- Stated goal:
Give every line from the start of the listing through the line containing "click(971, 2327)" as a JSON list of strings, one string per line, with blank lines left out.
* begin *
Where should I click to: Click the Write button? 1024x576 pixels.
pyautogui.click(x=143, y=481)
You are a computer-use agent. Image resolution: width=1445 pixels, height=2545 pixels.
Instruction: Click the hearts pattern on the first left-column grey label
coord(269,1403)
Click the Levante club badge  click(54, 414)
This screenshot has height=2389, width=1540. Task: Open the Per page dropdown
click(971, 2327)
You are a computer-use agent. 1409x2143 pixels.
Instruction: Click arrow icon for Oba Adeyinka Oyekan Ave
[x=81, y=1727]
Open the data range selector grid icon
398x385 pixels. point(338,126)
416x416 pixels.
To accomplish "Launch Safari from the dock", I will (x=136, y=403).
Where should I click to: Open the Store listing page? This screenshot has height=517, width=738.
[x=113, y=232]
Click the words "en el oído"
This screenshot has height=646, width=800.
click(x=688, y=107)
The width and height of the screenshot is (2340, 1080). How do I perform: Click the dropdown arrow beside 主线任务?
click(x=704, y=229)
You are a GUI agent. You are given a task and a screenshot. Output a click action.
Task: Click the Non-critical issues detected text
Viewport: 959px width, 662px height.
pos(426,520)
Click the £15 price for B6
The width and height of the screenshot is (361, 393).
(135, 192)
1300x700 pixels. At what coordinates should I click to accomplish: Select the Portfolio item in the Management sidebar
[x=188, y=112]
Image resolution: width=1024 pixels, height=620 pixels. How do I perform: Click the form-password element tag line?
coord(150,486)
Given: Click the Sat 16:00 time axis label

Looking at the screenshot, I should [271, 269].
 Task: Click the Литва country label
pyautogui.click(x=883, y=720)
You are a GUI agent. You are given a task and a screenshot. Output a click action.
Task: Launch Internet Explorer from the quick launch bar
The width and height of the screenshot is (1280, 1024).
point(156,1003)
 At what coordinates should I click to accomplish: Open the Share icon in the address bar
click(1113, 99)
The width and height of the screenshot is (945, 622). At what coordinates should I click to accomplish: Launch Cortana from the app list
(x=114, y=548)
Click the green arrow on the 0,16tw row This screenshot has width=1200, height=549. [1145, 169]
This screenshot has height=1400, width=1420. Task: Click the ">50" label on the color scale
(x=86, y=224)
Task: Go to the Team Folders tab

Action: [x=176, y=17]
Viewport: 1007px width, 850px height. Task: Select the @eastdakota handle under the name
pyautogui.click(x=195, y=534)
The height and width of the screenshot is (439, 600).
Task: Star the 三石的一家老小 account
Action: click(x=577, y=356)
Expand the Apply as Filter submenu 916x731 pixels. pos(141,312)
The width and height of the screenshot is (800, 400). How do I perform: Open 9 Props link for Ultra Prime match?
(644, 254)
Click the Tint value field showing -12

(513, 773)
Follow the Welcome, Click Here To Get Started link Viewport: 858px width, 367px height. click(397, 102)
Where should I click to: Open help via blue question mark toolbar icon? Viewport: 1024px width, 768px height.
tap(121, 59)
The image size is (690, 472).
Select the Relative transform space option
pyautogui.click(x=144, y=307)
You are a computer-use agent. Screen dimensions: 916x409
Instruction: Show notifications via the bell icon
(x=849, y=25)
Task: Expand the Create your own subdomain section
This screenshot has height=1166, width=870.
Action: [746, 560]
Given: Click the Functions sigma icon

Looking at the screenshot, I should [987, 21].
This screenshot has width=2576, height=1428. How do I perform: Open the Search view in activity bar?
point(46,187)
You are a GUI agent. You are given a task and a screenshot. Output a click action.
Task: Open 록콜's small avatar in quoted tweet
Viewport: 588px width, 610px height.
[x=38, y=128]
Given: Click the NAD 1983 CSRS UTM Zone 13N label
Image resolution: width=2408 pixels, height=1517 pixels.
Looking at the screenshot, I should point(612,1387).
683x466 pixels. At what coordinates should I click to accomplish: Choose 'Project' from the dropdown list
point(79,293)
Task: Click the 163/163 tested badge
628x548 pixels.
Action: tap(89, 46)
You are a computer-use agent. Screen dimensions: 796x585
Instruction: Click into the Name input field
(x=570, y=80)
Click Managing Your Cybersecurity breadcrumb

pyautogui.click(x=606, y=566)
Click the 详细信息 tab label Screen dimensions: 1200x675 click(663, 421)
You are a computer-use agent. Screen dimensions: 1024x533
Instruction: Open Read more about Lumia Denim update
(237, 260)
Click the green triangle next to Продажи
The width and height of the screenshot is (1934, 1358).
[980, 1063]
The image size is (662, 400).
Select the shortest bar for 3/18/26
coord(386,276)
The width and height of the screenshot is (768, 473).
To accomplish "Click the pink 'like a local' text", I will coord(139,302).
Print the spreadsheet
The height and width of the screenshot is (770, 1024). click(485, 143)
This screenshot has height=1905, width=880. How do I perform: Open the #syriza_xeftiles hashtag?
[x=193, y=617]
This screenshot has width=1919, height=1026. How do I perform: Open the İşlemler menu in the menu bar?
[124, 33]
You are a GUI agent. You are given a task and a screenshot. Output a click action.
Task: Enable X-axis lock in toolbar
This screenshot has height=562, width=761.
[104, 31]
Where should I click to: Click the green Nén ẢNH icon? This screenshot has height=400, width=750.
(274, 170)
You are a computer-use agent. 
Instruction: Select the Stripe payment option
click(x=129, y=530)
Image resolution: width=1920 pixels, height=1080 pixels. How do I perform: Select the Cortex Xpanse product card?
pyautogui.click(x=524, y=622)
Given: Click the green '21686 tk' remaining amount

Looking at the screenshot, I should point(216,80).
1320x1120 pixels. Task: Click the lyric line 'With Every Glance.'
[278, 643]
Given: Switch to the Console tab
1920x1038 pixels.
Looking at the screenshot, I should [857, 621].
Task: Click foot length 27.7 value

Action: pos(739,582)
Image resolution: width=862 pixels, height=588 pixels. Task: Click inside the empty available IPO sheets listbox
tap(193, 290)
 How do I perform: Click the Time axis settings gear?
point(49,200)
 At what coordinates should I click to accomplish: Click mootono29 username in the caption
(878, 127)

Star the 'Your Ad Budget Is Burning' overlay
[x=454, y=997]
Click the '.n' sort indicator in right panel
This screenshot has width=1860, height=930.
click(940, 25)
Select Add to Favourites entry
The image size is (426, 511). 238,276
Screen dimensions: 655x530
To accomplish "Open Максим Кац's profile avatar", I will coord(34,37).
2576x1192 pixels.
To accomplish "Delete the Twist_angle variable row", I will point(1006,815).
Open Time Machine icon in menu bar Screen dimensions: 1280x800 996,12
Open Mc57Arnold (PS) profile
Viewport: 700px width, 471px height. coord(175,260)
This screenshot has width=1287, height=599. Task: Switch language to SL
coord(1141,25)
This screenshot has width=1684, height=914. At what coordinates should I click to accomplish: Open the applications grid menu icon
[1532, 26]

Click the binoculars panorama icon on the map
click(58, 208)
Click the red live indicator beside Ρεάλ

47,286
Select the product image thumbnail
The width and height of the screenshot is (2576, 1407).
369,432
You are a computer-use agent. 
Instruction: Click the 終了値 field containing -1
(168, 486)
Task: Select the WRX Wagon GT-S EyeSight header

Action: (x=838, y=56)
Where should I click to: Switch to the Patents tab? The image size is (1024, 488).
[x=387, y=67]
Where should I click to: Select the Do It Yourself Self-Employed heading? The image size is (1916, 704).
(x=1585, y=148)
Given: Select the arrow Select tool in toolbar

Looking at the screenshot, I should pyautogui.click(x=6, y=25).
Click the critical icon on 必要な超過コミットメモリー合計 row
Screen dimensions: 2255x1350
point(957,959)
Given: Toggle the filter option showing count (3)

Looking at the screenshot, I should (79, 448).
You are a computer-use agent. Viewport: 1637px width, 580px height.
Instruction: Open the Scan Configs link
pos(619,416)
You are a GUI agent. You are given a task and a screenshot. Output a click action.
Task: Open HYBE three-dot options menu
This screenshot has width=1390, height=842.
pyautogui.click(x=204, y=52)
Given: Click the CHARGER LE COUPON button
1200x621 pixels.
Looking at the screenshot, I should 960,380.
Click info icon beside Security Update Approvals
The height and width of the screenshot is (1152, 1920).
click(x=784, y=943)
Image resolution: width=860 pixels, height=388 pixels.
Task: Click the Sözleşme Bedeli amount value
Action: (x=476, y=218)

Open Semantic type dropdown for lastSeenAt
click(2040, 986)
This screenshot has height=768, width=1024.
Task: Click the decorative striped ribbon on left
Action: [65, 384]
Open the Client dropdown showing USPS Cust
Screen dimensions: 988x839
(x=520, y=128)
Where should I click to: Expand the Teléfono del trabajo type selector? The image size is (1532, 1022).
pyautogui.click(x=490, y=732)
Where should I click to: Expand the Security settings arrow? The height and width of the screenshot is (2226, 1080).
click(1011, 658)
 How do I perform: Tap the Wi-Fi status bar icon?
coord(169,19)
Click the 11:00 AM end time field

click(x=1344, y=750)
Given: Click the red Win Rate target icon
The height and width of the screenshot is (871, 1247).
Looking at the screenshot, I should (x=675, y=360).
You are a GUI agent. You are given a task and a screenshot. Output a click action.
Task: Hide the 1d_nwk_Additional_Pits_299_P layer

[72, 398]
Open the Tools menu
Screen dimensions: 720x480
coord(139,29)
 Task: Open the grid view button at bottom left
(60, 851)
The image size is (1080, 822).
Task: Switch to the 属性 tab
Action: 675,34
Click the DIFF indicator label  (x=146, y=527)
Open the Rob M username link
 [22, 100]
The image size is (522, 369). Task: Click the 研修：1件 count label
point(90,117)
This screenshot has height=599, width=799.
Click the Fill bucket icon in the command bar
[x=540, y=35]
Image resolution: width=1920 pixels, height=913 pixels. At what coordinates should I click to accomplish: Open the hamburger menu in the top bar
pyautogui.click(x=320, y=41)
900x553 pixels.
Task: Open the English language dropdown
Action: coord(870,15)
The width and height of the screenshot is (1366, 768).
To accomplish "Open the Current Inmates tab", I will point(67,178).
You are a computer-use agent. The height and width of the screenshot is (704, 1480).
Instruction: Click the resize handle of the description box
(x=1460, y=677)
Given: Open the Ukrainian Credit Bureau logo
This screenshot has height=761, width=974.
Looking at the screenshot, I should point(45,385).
* end *
- Written reply:
[
  "Where should I click to: Click the Write button? 1024x576 pixels.",
  "pyautogui.click(x=143, y=481)",
  "You are a computer-use agent. Image resolution: width=1445 pixels, height=2545 pixels.",
  "Instruction: Click the hearts pattern on the first left-column grey label",
  "coord(269,1403)",
  "Click the Levante club badge  click(54, 414)",
  "This screenshot has height=2389, width=1540. Task: Open the Per page dropdown",
  "click(971, 2327)"
]